Awalnya, rencana konferensi pers di Bandar Udara Halim Perdana Kusuma, sepulangnya Presiden dari lawatan ke Brunei Darussalam, Kamis malam itu, diduga akan memyampaikan hasil-hasil KTT APEC di Bali dan KTT Asia Timur di Brunei Darussalam. Karena itu, tak banyak kejutan yang diharapkan dari apa yang akan disampaikan Presiden.
Semuanya menjadi lain ketika SBY menyebut nama Luthfi Hasan Ishaaq dan Bunda Putri. Nama yang pertama sudah sangat populer dan hampir tiap hari menghiasi pemberitaan media massa. Karena selain pernah menjadi Presiden Partai Keadilan Sejahtera, dia makin populer setelah dibui Komisi Pemberantasan Korupsi karena urusan suap pengadaan impor daging sapi.
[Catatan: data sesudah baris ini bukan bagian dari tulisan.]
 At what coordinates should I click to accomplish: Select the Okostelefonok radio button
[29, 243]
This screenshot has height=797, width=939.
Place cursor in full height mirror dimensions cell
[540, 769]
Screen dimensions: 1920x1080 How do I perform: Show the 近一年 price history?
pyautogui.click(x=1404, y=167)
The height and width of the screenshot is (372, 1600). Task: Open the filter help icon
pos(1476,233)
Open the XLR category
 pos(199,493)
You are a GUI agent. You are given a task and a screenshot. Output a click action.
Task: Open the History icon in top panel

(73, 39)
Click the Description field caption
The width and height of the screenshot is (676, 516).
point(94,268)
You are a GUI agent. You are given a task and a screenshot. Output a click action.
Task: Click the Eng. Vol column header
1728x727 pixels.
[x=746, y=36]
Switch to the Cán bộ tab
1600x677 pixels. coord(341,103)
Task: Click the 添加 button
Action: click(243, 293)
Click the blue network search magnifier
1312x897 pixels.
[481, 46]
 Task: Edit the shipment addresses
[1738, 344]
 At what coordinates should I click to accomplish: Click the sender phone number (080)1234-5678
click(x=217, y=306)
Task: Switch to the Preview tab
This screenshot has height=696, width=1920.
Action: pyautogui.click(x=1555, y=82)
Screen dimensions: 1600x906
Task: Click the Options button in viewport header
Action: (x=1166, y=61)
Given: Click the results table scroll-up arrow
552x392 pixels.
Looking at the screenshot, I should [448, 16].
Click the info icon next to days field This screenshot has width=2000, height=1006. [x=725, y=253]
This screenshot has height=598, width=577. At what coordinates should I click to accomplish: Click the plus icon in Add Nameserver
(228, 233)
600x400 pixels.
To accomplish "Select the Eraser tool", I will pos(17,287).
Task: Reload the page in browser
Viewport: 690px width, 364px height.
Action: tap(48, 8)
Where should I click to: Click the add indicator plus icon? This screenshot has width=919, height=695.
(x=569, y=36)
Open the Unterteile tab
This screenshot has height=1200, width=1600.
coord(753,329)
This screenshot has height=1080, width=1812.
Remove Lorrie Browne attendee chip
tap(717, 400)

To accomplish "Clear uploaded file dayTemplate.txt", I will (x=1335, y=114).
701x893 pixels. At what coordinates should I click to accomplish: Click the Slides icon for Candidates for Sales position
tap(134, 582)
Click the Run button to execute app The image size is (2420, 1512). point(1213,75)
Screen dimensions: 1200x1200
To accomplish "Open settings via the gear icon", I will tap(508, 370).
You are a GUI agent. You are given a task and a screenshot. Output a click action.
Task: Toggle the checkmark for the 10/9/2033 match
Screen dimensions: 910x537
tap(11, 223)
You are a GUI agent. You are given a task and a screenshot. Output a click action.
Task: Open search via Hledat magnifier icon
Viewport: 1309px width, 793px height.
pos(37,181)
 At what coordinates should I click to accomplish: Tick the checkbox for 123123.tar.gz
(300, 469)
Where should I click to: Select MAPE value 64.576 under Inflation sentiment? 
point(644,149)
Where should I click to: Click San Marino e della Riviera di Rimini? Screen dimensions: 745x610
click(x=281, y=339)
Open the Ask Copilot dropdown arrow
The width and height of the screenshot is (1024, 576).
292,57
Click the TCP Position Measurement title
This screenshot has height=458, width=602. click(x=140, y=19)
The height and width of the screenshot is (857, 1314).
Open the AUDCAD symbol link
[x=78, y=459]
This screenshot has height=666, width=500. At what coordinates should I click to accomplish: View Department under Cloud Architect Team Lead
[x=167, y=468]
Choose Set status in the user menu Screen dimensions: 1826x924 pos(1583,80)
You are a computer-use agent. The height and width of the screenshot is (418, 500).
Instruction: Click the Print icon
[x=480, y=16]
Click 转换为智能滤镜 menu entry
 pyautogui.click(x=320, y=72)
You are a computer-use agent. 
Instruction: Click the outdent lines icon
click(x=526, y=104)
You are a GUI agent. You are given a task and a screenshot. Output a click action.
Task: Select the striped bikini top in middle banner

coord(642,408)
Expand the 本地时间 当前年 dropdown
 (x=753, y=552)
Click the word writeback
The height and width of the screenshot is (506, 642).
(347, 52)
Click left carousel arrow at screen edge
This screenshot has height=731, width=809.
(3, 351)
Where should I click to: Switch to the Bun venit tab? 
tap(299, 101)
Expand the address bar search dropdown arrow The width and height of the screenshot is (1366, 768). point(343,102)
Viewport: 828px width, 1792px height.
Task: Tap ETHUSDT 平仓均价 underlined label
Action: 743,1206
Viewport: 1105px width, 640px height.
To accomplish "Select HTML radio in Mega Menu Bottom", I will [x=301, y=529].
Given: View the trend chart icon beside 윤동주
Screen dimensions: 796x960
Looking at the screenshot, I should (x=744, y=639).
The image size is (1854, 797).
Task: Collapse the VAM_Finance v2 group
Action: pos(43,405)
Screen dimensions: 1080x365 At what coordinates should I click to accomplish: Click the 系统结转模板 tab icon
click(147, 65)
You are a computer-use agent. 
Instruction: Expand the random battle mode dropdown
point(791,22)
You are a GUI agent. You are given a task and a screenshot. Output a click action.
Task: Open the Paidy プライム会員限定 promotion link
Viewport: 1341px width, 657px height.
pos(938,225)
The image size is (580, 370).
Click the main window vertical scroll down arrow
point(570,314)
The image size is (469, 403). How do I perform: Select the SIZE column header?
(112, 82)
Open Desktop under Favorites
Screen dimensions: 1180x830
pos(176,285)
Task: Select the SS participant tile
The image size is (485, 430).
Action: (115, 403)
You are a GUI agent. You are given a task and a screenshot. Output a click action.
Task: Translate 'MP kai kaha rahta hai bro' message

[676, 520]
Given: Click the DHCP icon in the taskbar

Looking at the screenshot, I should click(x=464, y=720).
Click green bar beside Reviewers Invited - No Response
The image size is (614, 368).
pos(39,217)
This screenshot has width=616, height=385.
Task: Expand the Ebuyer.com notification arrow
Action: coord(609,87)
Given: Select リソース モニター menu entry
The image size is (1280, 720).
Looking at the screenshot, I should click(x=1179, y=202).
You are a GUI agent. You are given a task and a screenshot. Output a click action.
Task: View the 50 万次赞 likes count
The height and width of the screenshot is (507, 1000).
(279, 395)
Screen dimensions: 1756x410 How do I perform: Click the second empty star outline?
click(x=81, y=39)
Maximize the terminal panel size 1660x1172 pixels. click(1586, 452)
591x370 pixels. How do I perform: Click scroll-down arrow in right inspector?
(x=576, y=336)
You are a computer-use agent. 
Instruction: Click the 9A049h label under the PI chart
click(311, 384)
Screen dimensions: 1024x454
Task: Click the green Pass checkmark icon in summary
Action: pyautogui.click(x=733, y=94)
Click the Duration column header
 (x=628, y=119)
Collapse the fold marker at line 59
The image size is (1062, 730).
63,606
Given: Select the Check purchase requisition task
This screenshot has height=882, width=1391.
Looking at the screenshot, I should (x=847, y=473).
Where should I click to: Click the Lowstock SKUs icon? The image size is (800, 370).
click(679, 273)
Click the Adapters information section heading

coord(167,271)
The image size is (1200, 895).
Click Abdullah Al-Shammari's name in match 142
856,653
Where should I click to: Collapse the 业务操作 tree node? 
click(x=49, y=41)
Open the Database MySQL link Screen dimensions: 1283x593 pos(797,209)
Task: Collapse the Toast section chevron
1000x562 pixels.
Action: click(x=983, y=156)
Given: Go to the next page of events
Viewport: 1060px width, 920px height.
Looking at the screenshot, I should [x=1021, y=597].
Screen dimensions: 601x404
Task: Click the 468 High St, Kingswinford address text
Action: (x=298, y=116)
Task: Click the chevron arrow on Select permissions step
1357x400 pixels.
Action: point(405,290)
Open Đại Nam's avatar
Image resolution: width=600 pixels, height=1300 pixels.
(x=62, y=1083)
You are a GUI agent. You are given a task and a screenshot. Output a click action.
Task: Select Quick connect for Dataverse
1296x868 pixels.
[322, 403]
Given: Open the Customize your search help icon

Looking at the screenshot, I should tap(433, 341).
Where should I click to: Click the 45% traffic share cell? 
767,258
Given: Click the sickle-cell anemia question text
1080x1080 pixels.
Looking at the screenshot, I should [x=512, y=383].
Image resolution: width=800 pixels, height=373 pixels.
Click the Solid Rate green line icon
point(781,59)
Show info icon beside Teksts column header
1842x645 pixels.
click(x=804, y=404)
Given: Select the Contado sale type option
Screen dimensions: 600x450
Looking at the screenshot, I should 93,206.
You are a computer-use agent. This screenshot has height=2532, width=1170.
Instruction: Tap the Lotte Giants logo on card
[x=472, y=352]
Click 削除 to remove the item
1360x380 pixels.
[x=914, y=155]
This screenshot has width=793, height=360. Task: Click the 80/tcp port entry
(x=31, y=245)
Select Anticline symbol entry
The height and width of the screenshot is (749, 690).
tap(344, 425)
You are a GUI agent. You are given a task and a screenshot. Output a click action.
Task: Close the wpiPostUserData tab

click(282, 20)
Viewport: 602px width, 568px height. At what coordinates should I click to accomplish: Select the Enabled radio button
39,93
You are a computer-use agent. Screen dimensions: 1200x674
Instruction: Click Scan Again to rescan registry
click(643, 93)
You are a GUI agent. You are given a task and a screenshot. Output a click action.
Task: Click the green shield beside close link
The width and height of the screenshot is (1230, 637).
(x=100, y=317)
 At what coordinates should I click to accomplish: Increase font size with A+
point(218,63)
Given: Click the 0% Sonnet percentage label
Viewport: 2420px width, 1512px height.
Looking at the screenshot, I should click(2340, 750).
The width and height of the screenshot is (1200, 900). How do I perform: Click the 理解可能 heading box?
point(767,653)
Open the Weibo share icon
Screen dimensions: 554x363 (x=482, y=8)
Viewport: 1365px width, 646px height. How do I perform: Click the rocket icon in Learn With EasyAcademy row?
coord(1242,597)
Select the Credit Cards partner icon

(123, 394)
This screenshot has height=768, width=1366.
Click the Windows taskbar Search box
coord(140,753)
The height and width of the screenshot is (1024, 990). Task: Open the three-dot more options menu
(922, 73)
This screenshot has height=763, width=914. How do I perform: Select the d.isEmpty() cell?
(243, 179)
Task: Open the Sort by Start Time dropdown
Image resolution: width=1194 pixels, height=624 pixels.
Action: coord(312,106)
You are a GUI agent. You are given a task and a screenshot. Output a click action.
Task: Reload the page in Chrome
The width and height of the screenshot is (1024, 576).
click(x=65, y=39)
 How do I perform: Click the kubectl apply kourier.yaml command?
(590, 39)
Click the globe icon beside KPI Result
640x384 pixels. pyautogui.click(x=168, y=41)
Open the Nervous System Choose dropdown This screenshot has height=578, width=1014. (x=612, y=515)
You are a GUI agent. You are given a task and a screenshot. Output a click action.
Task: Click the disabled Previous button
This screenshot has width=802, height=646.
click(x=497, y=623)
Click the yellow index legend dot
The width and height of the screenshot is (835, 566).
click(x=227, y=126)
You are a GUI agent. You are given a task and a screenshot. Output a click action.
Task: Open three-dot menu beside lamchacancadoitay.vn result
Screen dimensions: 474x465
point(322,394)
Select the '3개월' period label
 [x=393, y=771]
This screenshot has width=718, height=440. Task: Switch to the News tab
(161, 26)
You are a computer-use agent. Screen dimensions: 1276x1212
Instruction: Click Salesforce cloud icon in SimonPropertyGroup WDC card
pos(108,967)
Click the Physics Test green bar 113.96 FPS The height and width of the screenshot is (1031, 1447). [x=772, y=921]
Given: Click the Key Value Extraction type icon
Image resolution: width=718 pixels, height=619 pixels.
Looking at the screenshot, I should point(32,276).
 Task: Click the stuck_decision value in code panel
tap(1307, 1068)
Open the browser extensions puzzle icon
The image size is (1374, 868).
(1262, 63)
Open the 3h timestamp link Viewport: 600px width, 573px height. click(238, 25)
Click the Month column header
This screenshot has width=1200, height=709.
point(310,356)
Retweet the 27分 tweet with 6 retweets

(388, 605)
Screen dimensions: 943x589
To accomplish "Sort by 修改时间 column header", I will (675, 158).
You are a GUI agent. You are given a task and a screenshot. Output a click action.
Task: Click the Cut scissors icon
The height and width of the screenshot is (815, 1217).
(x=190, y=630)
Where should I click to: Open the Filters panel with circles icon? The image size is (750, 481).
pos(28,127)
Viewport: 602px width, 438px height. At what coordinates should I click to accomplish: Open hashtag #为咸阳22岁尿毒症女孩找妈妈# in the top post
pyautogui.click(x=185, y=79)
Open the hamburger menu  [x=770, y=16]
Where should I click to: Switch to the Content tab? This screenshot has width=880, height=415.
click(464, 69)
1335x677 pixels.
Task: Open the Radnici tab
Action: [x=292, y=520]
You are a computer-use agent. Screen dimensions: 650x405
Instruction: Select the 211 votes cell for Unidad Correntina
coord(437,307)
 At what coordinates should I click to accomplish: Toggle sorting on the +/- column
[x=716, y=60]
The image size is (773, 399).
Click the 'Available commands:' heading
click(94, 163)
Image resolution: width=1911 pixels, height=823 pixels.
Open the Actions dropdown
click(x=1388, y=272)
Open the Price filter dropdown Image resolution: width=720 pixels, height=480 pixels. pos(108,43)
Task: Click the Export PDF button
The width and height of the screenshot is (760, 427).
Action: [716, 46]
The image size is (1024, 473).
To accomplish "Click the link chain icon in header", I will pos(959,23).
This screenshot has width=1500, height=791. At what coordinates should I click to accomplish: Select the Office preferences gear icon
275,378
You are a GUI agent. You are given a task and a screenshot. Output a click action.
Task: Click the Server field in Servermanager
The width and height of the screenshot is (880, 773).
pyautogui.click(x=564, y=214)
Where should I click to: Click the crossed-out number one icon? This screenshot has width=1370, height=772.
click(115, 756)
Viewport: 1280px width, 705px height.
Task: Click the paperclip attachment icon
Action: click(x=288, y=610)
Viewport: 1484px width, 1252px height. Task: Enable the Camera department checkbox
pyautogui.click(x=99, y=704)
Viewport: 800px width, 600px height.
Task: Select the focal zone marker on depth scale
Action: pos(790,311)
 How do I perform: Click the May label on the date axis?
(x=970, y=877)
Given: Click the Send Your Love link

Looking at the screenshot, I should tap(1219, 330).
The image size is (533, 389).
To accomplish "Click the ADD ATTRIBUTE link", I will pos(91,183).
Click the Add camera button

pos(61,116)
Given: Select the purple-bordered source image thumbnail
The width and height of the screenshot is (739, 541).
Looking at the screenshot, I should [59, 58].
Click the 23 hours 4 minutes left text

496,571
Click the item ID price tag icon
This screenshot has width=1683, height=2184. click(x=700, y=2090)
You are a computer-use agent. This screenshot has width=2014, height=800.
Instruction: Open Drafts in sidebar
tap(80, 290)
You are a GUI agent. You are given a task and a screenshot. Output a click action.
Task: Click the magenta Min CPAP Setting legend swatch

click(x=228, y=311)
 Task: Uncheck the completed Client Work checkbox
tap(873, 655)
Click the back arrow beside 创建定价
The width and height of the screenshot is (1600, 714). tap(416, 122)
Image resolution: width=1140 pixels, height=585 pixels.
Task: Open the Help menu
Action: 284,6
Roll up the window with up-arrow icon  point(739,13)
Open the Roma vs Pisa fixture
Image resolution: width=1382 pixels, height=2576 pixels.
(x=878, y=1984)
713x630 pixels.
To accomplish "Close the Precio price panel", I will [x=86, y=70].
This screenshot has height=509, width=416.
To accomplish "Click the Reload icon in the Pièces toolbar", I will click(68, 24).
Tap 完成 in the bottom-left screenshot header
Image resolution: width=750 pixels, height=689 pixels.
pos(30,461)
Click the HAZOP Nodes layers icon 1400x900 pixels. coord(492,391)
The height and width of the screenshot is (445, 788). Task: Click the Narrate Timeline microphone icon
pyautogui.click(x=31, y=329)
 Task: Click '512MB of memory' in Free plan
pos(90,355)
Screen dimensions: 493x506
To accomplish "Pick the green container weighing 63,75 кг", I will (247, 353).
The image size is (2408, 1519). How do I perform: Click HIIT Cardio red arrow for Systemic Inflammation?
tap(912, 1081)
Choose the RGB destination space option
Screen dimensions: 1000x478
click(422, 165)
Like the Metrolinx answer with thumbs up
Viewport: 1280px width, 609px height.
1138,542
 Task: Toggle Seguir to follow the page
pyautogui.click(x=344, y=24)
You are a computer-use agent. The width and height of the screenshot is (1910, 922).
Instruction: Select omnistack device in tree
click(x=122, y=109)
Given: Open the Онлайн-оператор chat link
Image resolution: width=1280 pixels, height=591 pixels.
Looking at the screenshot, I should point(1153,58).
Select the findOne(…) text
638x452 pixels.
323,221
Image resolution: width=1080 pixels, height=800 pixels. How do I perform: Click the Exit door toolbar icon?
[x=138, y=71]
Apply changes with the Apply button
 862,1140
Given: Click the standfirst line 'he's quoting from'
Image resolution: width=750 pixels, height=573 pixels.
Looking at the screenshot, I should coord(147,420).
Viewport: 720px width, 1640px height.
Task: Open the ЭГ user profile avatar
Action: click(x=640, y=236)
Sedangkan Bunda Putri, namanya mulai terdengar dalam persidangan di Pengadilan Tipikor dalam kasus suap impor daging sapi. Namanya makin dikenal setelah Luthfi dalam persidangan Kamis silam menyebutnya sebagai orang dekat Presiden SBY dan tahu banyak soal perombakan kabinet serta pergantian menteri. Bedanya dengan Luthfi, sosok Bunda putri ini tak pernah kelihatan di depan publik, identitasnya diragukan, profesinya tak diketahui. Semuanya serba sumir, tapi pengaruhnya disebutkan begitu besar, hingga menyentuh ruang-ruang Istana.
Hal inilah yang membuat berang Presiden SBY. Turun dari pesawat dan belum sempat beristirahat, mantan Menteri Koordinator Politik dan Keamanan ini langsung mengawali konferensi pers dengan kalimat yang langsung bisa ditangkap arahnya.
"Baru saya mendarat tadi. Saya belum duduk ibaratnya, sudah diberitahu oleh staf bahwa ada isu yang bergulir sekarang ini, kesaksian orang dalam persidangan tapi karena pernyataanya menarik segera menjadi berita di media massa. Dan saya katakan tadi, tidak lazim mengomentari seperti ini, 9 tahun hemat bicara untuk mengomentari komentar seperti itu, kali ini lain, kalau tidak dihentikan hari ini dalam arti memberikan penjelasan yang benar, bisa rakyat bingung, bisa jadi berita itu dianggap benar," ujar Presiden dengan nada tertahan.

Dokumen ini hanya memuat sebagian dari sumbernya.